- _EXERCISE BRIEF_: The answer is to be an exact copy of the lines below running from the line with "Conclusion : Visiter" down to the line with "RSS (520, 92)", both ends included, and nothing more.

[Collected data entries]
--------------------------------------------------
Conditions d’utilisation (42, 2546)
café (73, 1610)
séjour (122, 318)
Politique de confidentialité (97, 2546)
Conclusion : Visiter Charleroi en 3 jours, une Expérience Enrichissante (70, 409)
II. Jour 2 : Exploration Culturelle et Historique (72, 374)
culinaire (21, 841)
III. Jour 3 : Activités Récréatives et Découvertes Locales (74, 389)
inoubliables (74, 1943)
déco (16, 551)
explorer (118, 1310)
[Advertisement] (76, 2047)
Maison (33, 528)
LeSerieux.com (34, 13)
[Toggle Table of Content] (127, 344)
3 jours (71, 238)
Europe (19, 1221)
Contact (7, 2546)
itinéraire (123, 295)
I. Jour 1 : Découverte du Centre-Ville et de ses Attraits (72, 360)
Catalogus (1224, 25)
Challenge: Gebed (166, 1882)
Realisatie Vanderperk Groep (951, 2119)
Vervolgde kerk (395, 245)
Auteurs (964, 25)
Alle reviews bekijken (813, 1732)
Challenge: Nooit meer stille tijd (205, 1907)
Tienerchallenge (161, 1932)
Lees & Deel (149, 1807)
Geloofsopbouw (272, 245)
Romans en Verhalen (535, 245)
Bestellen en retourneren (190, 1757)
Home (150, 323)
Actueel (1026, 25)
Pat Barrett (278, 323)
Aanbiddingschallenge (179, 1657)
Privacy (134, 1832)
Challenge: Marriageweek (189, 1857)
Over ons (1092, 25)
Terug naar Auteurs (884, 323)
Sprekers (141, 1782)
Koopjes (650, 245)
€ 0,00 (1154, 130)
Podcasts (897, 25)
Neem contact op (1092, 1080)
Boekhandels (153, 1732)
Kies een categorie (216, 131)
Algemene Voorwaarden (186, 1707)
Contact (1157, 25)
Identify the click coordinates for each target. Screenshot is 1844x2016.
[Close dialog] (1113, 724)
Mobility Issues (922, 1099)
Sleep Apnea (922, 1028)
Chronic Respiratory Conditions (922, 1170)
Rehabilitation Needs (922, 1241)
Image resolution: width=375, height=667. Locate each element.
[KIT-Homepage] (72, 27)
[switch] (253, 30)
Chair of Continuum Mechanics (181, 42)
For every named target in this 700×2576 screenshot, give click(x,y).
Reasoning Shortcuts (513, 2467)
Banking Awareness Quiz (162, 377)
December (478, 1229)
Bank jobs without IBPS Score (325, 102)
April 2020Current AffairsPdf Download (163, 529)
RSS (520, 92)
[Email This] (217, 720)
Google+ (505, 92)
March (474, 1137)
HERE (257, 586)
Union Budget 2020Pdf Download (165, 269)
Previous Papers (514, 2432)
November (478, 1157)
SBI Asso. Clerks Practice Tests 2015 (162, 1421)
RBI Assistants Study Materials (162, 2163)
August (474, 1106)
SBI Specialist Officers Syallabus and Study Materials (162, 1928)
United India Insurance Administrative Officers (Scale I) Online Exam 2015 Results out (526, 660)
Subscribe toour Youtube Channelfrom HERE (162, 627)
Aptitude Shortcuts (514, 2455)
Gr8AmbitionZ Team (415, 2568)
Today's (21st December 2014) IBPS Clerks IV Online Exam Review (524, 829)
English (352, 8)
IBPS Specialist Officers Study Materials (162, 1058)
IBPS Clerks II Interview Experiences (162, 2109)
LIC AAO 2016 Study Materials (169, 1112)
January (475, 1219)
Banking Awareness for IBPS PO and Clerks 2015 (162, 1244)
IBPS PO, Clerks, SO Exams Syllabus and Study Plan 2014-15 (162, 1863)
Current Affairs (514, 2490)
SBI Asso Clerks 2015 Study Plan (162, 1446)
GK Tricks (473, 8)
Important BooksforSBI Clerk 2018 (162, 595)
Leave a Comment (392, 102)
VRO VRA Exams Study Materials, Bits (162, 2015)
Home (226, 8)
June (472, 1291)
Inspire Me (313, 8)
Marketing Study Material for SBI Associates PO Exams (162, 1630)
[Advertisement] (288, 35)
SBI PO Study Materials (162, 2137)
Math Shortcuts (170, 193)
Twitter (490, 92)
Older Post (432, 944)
--------------------------------------------------
- _ANSWER SPACE_:
Conclusion : Visiter Charleroi en 3 jours, une Expérience Enrichissante (70, 409)
II. Jour 2 : Exploration Culturelle et Historique (72, 374)
culinaire (21, 841)
III. Jour 3 : Activités Récréatives et Découvertes Locales (74, 389)
inoubliables (74, 1943)
déco (16, 551)
explorer (118, 1310)
[Advertisement] (76, 2047)
Maison (33, 528)
LeSerieux.com (34, 13)
[Toggle Table of Content] (127, 344)
3 jours (71, 238)
Europe (19, 1221)
Contact (7, 2546)
itinéraire (123, 295)
I. Jour 1 : Découverte du Centre-Ville et de ses Attraits (72, 360)
Catalogus (1224, 25)
Challenge: Gebed (166, 1882)
Realisatie Vanderperk Groep (951, 2119)
Vervolgde kerk (395, 245)
Auteurs (964, 25)
Alle reviews bekijken (813, 1732)
Challenge: Nooit meer stille tijd (205, 1907)
Tienerchallenge (161, 1932)
Lees & Deel (149, 1807)
Geloofsopbouw (272, 245)
Romans en Verhalen (535, 245)
Bestellen en retourneren (190, 1757)
Home (150, 323)
Actueel (1026, 25)
Pat Barrett (278, 323)
Aanbiddingschallenge (179, 1657)
Privacy (134, 1832)
Challenge: Marriageweek (189, 1857)
Over ons (1092, 25)
Terug naar Auteurs (884, 323)
Sprekers (141, 1782)
Koopjes (650, 245)
€ 0,00 (1154, 130)
Podcasts (897, 25)
Neem contact op (1092, 1080)
Boekhandels (153, 1732)
Kies een categorie (216, 131)
Algemene Voorwaarden (186, 1707)
Contact (1157, 25)
Identify the click coordinates for each target. Screenshot is 1844x2016.
[Close dialog] (1113, 724)
Mobility Issues (922, 1099)
Sleep Apnea (922, 1028)
Chronic Respiratory Conditions (922, 1170)
Rehabilitation Needs (922, 1241)
Image resolution: width=375, height=667. Locate each element.
[KIT-Homepage] (72, 27)
[switch] (253, 30)
Chair of Continuum Mechanics (181, 42)
For every named target in this 700×2576 screenshot, give click(x,y).
Reasoning Shortcuts (513, 2467)
Banking Awareness Quiz (162, 377)
December (478, 1229)
Bank jobs without IBPS Score (325, 102)
April 2020Current AffairsPdf Download (163, 529)
RSS (520, 92)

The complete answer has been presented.